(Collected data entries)
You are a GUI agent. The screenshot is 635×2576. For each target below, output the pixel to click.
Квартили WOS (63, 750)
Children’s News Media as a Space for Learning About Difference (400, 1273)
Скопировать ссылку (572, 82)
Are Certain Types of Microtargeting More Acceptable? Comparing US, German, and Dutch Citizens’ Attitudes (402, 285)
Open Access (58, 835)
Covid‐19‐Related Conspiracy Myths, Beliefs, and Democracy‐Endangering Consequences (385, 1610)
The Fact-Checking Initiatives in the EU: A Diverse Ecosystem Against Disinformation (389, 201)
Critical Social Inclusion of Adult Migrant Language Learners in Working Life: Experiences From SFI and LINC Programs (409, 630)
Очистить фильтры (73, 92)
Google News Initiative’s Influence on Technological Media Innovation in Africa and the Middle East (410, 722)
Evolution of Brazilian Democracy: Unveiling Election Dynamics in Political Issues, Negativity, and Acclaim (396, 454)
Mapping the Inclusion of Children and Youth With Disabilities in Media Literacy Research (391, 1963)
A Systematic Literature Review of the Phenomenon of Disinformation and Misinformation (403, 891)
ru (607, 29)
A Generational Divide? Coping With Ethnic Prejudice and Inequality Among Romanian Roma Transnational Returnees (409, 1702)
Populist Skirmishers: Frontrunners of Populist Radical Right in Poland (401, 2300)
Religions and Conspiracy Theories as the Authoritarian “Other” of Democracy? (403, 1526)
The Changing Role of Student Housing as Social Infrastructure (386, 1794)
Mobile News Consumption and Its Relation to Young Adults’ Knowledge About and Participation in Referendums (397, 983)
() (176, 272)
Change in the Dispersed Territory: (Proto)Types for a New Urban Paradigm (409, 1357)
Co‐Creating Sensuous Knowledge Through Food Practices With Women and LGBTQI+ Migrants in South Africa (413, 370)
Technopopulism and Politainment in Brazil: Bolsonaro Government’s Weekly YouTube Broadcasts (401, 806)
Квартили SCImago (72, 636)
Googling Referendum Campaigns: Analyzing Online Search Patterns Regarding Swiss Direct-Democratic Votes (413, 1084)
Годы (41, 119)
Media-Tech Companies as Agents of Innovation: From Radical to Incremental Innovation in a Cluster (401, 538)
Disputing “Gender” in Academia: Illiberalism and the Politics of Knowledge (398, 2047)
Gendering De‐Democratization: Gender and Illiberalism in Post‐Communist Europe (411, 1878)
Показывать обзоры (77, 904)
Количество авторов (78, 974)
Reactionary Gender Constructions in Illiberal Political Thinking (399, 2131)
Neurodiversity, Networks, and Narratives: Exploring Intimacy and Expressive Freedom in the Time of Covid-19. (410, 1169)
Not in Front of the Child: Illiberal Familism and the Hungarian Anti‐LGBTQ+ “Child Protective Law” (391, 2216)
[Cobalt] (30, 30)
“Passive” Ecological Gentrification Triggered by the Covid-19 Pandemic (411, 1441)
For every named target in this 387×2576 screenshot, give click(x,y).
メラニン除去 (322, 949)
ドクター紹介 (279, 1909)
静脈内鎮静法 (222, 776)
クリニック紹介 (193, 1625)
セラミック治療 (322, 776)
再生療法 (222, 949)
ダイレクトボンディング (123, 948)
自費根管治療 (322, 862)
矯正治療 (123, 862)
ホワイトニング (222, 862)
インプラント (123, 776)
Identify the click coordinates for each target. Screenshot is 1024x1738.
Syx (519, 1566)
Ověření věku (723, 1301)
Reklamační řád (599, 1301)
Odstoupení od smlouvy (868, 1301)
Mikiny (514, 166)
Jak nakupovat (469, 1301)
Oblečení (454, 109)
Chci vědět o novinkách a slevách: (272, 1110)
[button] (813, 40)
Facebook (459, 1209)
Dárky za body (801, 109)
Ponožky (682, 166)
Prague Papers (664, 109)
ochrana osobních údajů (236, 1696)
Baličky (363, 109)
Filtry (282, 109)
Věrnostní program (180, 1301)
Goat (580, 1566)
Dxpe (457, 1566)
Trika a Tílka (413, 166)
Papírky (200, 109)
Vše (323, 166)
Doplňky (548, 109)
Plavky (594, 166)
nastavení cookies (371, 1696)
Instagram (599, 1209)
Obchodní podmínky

- [Task to complete]: Scan the data for the word "About" and copy every line where it shows up.

- [Your solution]:
Children’s News Media as a Space for Learning About Difference (400, 1273)
Mobile News Consumption and Its Relation to Young Adults’ Knowledge About and Participation in Referendums (397, 983)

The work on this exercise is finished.